SPECIFICATION Improvements In or Relating to Circuit Arrangements for Detecting Malfunctioning in Data Processing Systems The present invention relates to a circuit arrangement for detecting errors made by the units forming a data processing system, for instance, controlled by a microprocessor of commercial type, and also for identifying the component whose malfunctioning has caused the error.
With some data processing systems controlled by a commercial-type microprocessor the problem exists of quickly detecting the presence of errors made by single modules in the processing system, thereby preventing their propagation. This applies to data processing systems controlled by a commercial-type microprocessor and used in telephone systems.

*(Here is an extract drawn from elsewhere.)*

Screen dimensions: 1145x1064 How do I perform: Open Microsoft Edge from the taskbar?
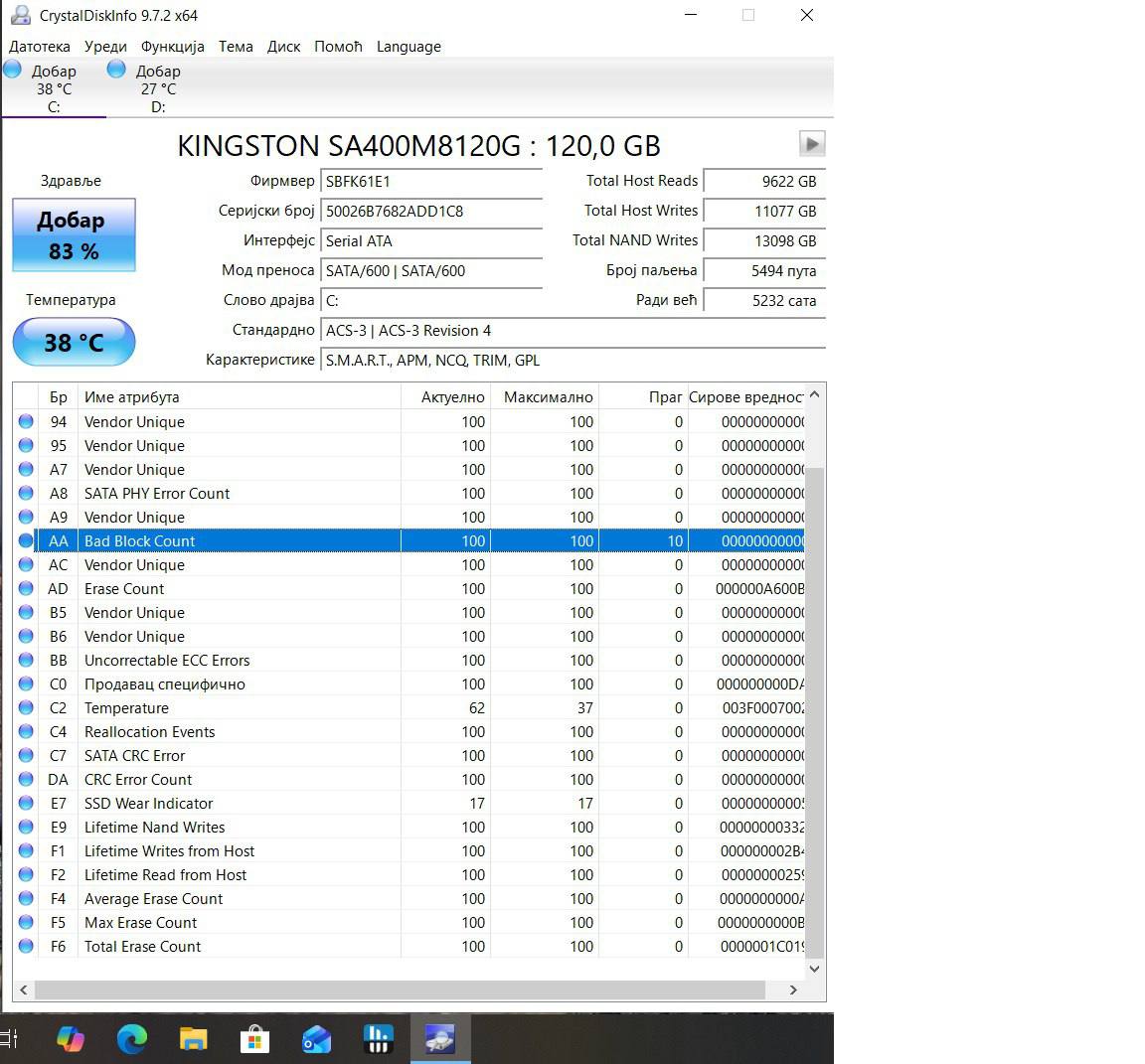pyautogui.click(x=131, y=1039)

For instance the case where the system referred to above is arranged to process codes indicating user charging criteria will be considered. In this case, should the processing of such criteria be affected by errors, a drawback arises in that the user to whom the criteria relate is erroneously charged, and thus it is necessary to provide suitable means for sensing the presence of such errors as well for inhibiting the microprocessor until correct operation of the component that has made the error has been restored, thereby preventing the error from being propagated (in this example, errors are propagated up to memories storing user charging data).
To meet the above described requirements, some known solutions involve triplication of most units (e.g. the central processing unit, the memory unit, the input-output unit, etc.) in the processing system and also comprise suitable means for detecting malfunctioning on the ground of a majority evaluation of the single-unit outputs.

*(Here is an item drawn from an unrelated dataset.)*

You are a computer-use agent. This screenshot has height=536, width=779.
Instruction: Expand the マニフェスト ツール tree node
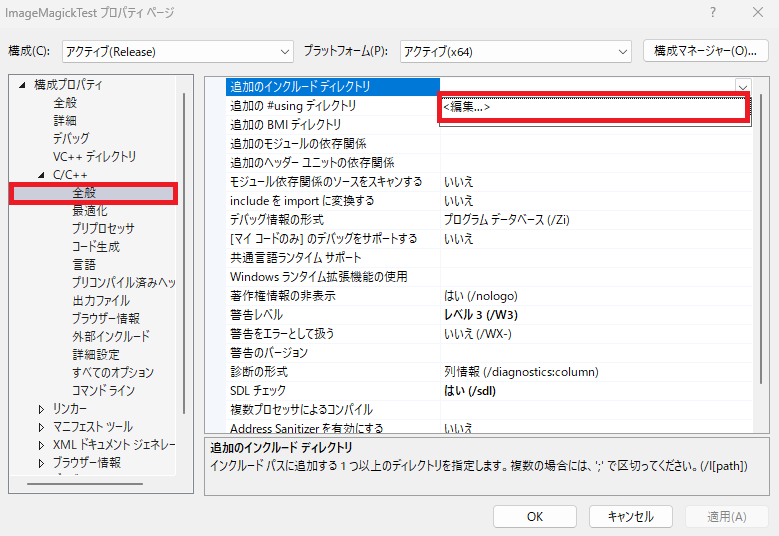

Such means is termed "voter" in the Specific art and is arranged to generate an alarm signal when the signal available at the output of a given unit differ from the output signals provided by the remaining pair of units.
This kind of solution is especially adopted in systems installed on board satellites (which thus cannot be repaired) but has a number of drawbacks when used in repairable systems, including: particularly high cost owing to the fact that the above specified units are triplicated and a voter is used; the voter must be, in turn, triplicated to ensure the same level of realiability as that attained with the triplicated units; moreover, the repairable systems must include suitable means for detecting the unit in which malfunctioning has occurred; it is necessary to triplicate the timing signal generator and to provide synchronization means for the three generators.

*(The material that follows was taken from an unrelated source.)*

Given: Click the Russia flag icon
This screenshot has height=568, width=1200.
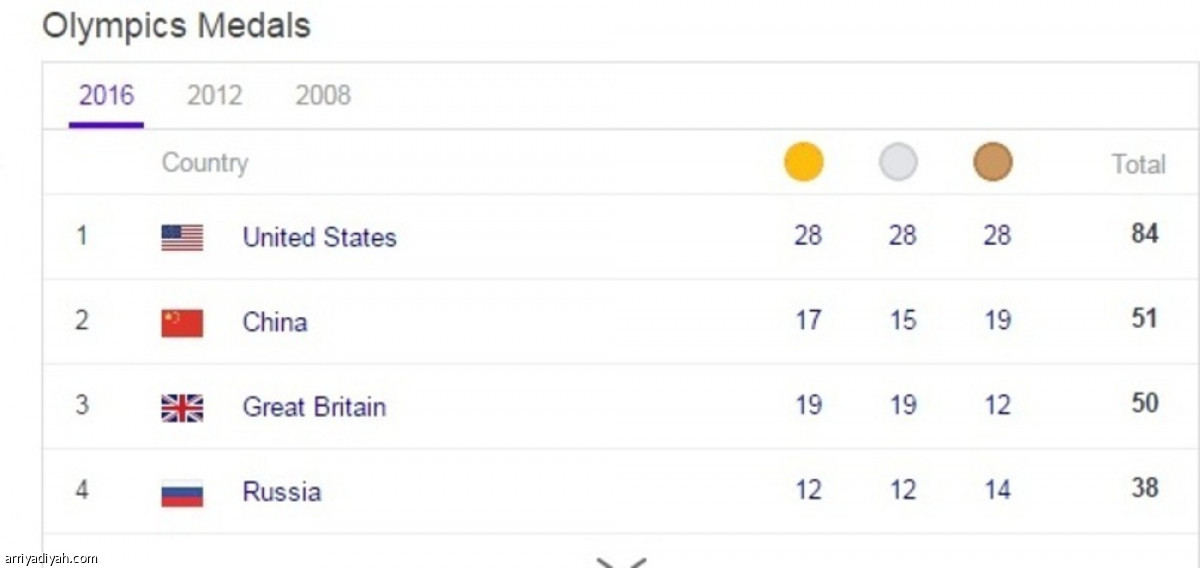Looking at the screenshot, I should (182, 492).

According to the invention there is provided a circuit arrangement for detecting malfunctioning in a data processing system comprising a data bus which is connected to a first central processing unit by way of first signal sending members, an interruption controlling unit, a data direct transfer unit, and a memory unit, the circuit arrangement comprising: first means for generating an alarm signal upon detecting malfunctioning in the central processing unit; second means for generating an alarm signal upon detecting malfunctioning in the interrupt controlling unit; third means for generating an alarm signal upon detecting malfunctioning in the data direct transfer unit; fourth means for generating an alarm signal upon detecting malfunctioning in the memory unit; and a diagnosis unit which is arranged to reset and disconnect the central processing unit from the data bus upon receiving one of the alarm signals, and to be connected to the data bus and to carry out diagnosis programmes designed to detect the member whose malfunctioning has caused the alarm signal to be generated, and to be disconnected from the data bus and to restore the connection of the central processing unit to the data bus upon detecting correct functioning of all units in the processing system.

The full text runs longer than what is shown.